Si tratta indubbiamente del migliore smartphone mai testato lo scorso mese di marzo, il Samsung Galaxy S9 e il fratello maggiore S9 Plus continuano a rimanere stabilmente al vertice della lista dei migliori dispositivi. Nonostante ciò, fin dal loro ingresso sul mercato, i prezzi stanno calando vertiginosamente. Cosa si nasconde dietro a tutto questo?

È normale la caduta dei prezzi?

In effetti, nel comparto degli smartphone Android non è insolito registrare un sensibile calo dei prezzi entro i primi mesi dalla loro uscita, ma per gli attuali Galaxy S9 la diminuzione è piuttosto sostanziosa. Rispetto al prezzo ufficiale iniziale, nel corso dei primi tre mesi il costo del Galaxy S9 è calato già del 39 percento. Con i modelli predecessori Galaxy S7 e S8 il prezzo, nello stesso periodo di tempo, era sceso solo del 16 percento e lo stesso vale anche per i concorrenti Huawei e Apple (vedi grafico a destra). Nel raffronto tra i prezzi non vengono però presi in considerazione gli accessori gratuiti: il costo dell’Huawei P20 Pro, ad esempio, include nella dotazione anche le cuffie Bose.

Solo Apple richiede prezzi elevatissimi

Negli anni passati, tutti i produttori leader hanno cercato di aumentare il prezzo dei loro smartphone top di gamma. Il successo di questa azione è stato altalenante e solo Apple continua a richiedere prezzi attorno ai 1000 Euro, accettati tranquillamente dagli utenti. Secondo gli analisti di Strategy Analytics, nel primo trimestre del 2018 è stato proprio il costoso iPhone X a rivelarsi lo smartphone più venduto al mondo. Tuttavia, dopo le vendite del periodo natalizio, anche Apple è stata costretta a ridurre sensibilmente il prezzo, rispetto a quanto eravamo stati abituati con gli iPhone. Il retroscena di questo andamento dei prezzi è che i produttori di smartphone si sentono sempre più sotto pressione. Numerosi utenti già possessori di smartphone, continuano ad essere soddisfatti del loro dispositivo e non avvertono la necessità di un modello nuovo. Ne consegue che, in Europa, nel primo trimestre sono stati venduti smartphone per un quantitativo inferiore del 6 percento (secondo l’analisi di Canalys), con Samsung che perde il 15,4 percento, ma occorre precisare che gli utenti acquistano soprattutto costosi modelli top di gamma.

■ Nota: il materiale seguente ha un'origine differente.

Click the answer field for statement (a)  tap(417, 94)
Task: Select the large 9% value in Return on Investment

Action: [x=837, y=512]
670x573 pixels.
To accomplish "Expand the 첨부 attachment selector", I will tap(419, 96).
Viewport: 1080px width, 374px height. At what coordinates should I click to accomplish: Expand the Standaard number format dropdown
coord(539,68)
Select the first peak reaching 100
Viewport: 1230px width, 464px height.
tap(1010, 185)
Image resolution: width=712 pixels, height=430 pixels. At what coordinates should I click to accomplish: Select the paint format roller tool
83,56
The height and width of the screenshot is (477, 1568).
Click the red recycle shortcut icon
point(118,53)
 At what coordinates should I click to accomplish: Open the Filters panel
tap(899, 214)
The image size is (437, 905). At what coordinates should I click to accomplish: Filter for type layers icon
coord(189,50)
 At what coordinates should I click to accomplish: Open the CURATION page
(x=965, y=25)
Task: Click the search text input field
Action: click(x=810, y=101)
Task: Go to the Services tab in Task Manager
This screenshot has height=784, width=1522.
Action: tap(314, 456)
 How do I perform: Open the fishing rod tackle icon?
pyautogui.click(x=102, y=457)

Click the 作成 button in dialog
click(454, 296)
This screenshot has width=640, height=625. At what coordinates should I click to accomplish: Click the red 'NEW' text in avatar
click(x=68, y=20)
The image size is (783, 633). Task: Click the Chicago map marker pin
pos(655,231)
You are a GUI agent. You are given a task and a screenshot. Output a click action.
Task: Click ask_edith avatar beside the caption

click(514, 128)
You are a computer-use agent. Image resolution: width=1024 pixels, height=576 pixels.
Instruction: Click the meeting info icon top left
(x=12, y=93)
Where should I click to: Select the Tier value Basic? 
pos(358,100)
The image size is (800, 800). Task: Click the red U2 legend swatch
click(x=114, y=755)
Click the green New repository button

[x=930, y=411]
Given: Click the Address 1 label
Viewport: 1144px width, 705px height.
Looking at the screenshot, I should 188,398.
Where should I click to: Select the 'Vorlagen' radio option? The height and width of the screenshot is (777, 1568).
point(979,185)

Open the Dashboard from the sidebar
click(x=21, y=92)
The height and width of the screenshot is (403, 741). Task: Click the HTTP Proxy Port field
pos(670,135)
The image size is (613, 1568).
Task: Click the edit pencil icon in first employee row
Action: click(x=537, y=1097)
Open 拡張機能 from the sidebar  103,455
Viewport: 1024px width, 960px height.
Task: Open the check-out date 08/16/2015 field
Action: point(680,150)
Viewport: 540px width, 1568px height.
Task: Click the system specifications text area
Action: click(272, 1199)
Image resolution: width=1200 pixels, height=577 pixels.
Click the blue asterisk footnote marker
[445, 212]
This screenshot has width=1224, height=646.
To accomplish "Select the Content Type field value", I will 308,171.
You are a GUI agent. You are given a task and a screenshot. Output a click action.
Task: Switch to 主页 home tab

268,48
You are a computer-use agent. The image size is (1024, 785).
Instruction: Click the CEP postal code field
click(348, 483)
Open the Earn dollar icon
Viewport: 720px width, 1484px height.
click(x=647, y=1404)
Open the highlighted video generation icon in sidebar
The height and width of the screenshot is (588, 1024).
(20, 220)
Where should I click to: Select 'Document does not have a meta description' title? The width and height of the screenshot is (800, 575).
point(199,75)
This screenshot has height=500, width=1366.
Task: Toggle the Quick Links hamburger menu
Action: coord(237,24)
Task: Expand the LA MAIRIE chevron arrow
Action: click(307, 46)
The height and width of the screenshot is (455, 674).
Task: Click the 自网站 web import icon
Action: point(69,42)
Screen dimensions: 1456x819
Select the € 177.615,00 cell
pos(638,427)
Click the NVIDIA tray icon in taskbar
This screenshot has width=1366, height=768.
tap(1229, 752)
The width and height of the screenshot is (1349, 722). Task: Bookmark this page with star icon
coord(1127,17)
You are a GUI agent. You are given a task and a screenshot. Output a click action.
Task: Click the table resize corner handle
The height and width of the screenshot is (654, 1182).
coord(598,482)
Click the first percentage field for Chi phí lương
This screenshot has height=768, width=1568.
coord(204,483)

La nuova strategia di Samsung

Per fronteggiare questa situazione, Samsung ha adottato una nuova strategia:

■ Tenere in scacco la concorrenza: A in considerazione del basso prezzo richiesto per l’S9, modelli new entry come il OnePlus non riusciranno più a imporsi affidandosi a prezzi da sballo.

■ Potenziamento della classe S: Samsung punta soprattutto a vendere agli utenti italiani un numero più elevato di modelli top di gamma, ricorrendo ad una doppia manovra. I modelli di classe S,tecnologicamente eccellenti, diventano ora più convenienti, mentre peggiora la qualità dei modelli entry-level come il Galaxy A6 (2018), rispetto al modello predecessore del 2017. In ultima analisi, tutto questo procurerà a Samsung maggiori introiti.

Cosa significa tutto ciò per gli utenti?

Gli utenti ben informati potranno godere di vantaggi e aspettando alcuni mesi, potranno senz’altro risparmiare sull’acquisto di uno smartphone. Inoltre, poiché non è scontato che i nuovi modelli siano automaticamente migliori dei predecessori!